Ob auch die Abaya dazu zählt, galt bislang als unklar. Schulleiter hatten zuletzt immer lauter nach einer eindeutigen Regelung gerufen. Diese verweigerte Attals Vorgänger Pap Ndiaye mit dem Argument, er wolle „keine endlosen Kataloge über die erlaubte Länge von Kleidern veröffentlichen“.

„Attals Vorstoß ist ein politischer, um sich von Ndiaye abzuheben. Dieser Spezialist für die Geschichte schwarzer Minderheiten war zur Zielscheibe der bürgerlichen und extremen Rechten geworden. Zugleich lässt sich Attals Vorgehen als Versuch werten, eine selbstbewusste Haltung gegenüber Präsident Emmanuel Macron an den Tag zu legen, der gerade erst in einem langen Interview mit der Zeitschrift Le Point mehrere Ankündigungen zur Schulpolitik gemacht hatte, so als fielen diese Fragen in die Zuständigkeit des Präsidenten. Macrons Ehefrau Brigitte war Lehrerin.

Machtkämpfe

Nicht zuletzt stahl Attal mit seinem Vorpreschen am Sonntag ausgerechnet Innenminister Gérald Darmanin die Schau, der am selben Tag eine Großveranstaltung in seiner nordfranzösischen Hochburg Tourcoing organisierte. Der innenpolitische Hardliner Darmanin macht keinen Hehl aus seinem Ehrgeiz, bei der nächsten Präsidentschaftswahl 2027 Macron zu beerben. Dieser darf laut Verfassung nicht ein drittes Mal in Folge antreten. Doch es gibt im Mitte-Rechts-Lager auch andere Aspiranten auf das höchste Amt Frankreichs – darunter der redegewandte Attal, den Macron in seiner ersten Regierungszeit zum Sprecher gemacht hatte.

Rascher Aufstieg

Während Darmanin auf seine bescheidene Herkunft setzt, um Nähe zur einfachen Bevölkerung herzustellen, hat Attal wie viele Politiker in Frankreich eine elitäre Ausbildungslaufbahn vorzuweisen. Nach dem Abitur an der noblen Pariser Privatschule École Alscacienne studierte er an der Eliteuniversität Sciences Po, stieg direkt im Anschluss in die Politik ein, wurde mit nur 23 Jahren Berater der sozialistischen Gesundheitsministerin Marisol Touraine, mit 28 Staatssekretär, mit 33 Minister.

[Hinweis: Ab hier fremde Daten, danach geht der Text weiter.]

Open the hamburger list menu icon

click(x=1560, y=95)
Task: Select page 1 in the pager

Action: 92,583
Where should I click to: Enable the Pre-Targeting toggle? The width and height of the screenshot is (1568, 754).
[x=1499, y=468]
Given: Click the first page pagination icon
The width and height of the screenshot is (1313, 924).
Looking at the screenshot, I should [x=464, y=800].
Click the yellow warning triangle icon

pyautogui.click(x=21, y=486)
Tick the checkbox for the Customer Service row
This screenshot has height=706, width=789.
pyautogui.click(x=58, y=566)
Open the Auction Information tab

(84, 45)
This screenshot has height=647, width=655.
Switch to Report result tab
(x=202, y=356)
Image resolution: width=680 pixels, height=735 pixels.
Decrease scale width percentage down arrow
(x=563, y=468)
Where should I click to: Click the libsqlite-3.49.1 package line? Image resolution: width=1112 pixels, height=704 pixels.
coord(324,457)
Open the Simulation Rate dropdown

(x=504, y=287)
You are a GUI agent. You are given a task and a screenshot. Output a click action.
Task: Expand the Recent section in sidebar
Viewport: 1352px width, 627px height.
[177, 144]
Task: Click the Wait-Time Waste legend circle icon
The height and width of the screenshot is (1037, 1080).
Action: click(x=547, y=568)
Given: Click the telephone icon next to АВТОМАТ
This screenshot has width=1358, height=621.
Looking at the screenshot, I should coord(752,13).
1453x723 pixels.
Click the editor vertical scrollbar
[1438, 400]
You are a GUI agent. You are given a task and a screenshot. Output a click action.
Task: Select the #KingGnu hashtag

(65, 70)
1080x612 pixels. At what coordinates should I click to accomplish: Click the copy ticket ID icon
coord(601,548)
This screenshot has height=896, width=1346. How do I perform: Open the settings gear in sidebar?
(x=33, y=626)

Gemeinsam mit seinem Lebensgefährten Stéphane Séjourné, der Chef der Regierungspartei Renaissance ist und als EU-Abgeordneter die Renew-Gruppe im Europaparlament leitet, bildet er ein mächtiges politisches Paar. Noch erscheint der Zeitpunkt zu früh, um offen in den Ring im Kampf um Macrons Nachfolge einzusteigen. Doch dass er es schafft, von sich reden zu machen, hat Gabriel Attal nun gezeigt. Es war wohl nicht das letzte Mal.